● **Direction**
Rewrite the stretch from the line containing "At what coordinates" through the end of the data, substituting "menu tab" for "ribbon tab" and leaving everything else unchanged. Omit the pictures from your answer.

▬▬▬▬▬▬▬▬▬▬

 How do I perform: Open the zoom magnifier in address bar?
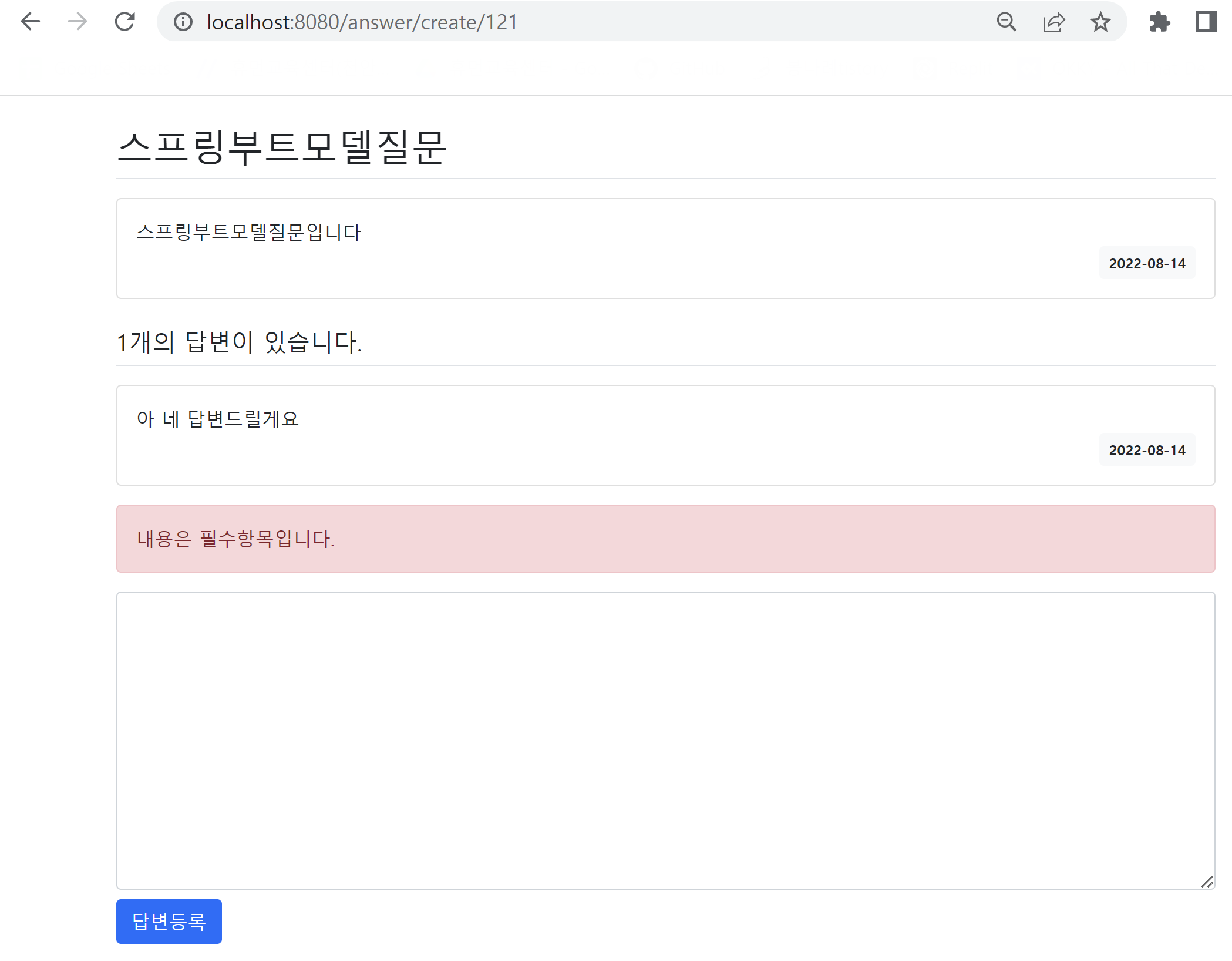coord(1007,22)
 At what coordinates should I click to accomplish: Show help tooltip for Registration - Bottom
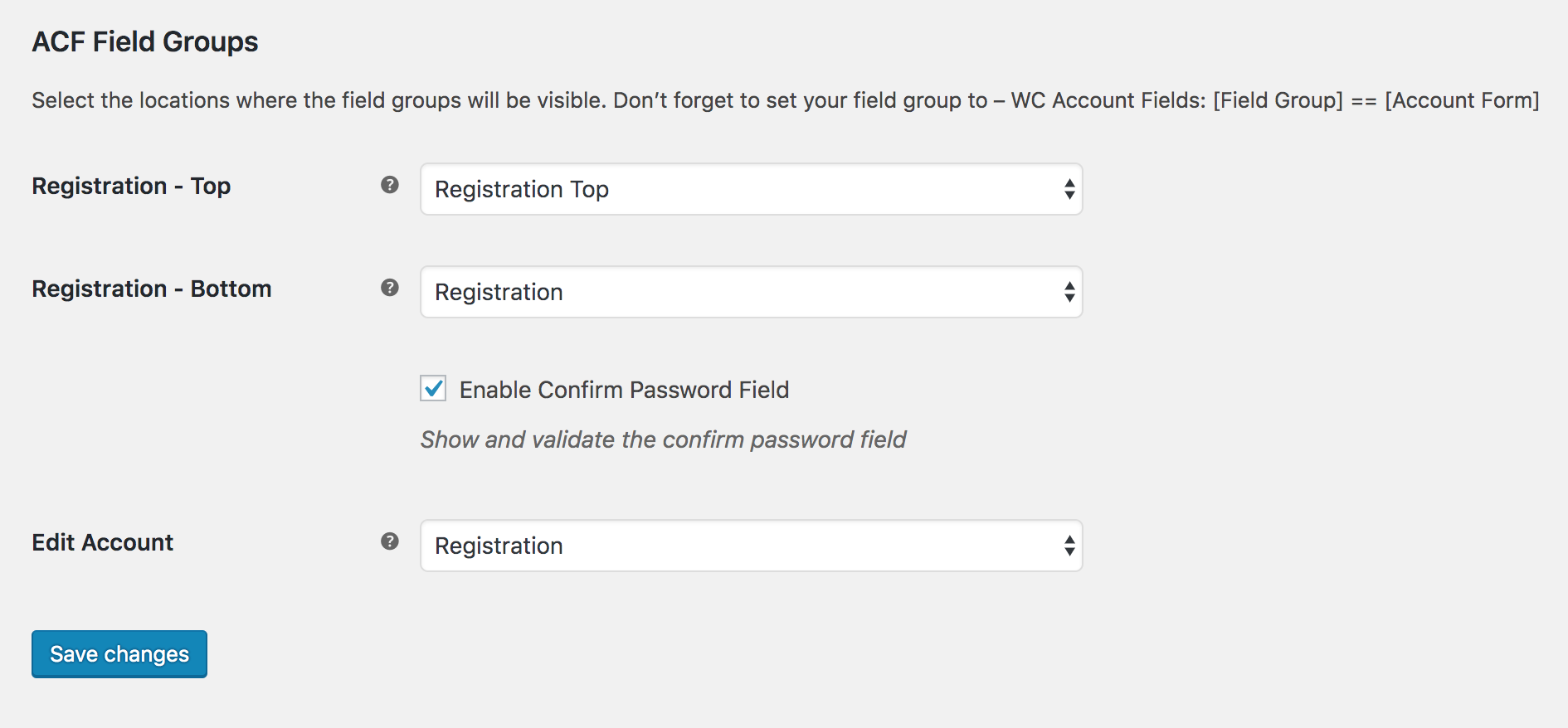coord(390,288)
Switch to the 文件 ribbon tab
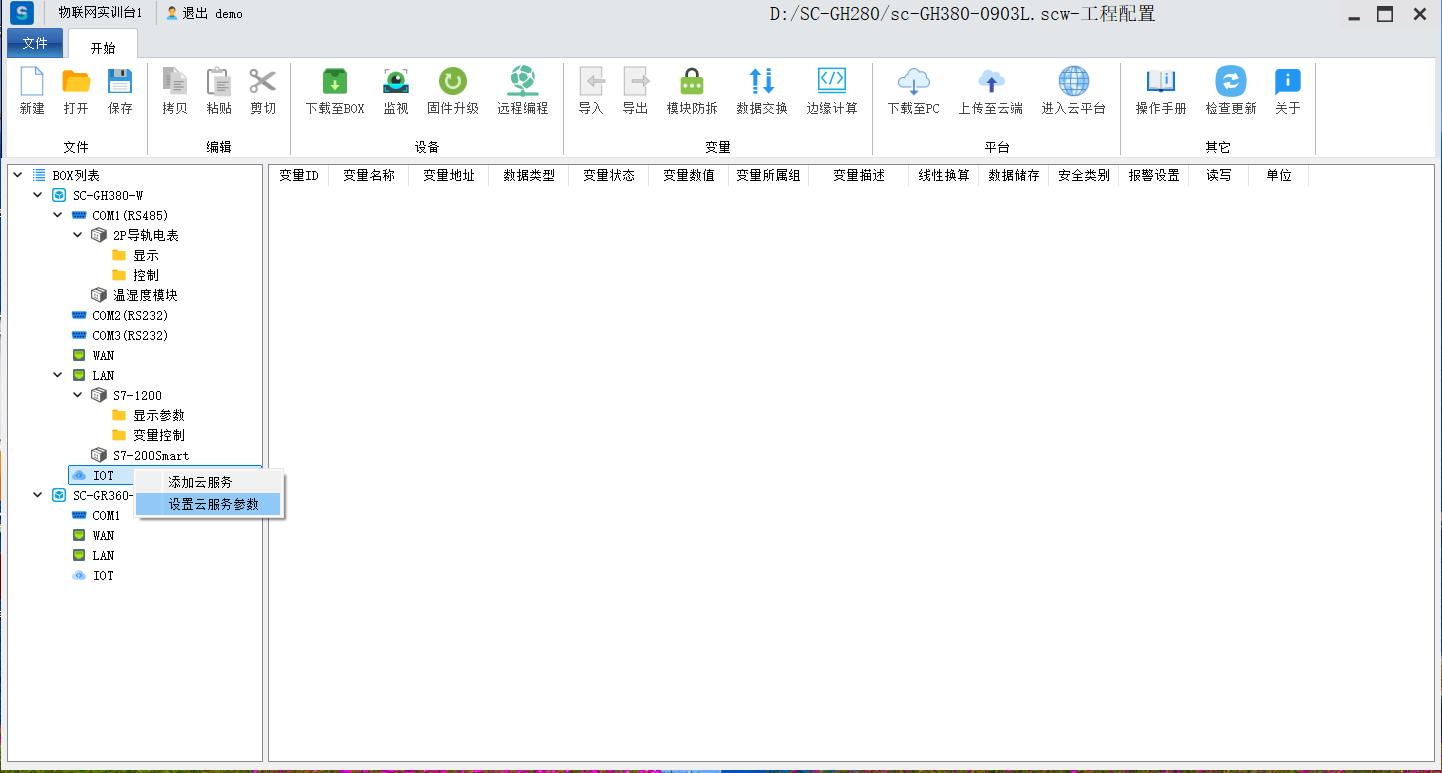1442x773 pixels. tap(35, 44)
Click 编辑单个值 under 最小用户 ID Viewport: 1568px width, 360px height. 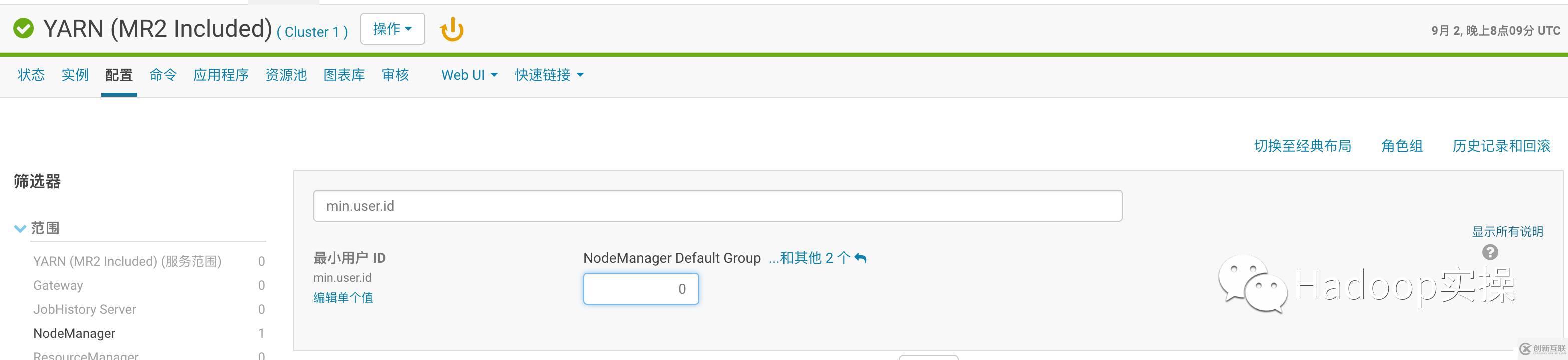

▬▬▬▬▬▬▬▬▬▬

● **Reply**
 At what coordinates should I click to accomplish: Show help tooltip for Registration - Bottom
coord(390,288)
Switch to the 文件 menu tab
1442x773 pixels. tap(35, 44)
Click 编辑单个值 under 最小用户 ID Viewport: 1568px width, 360px height. 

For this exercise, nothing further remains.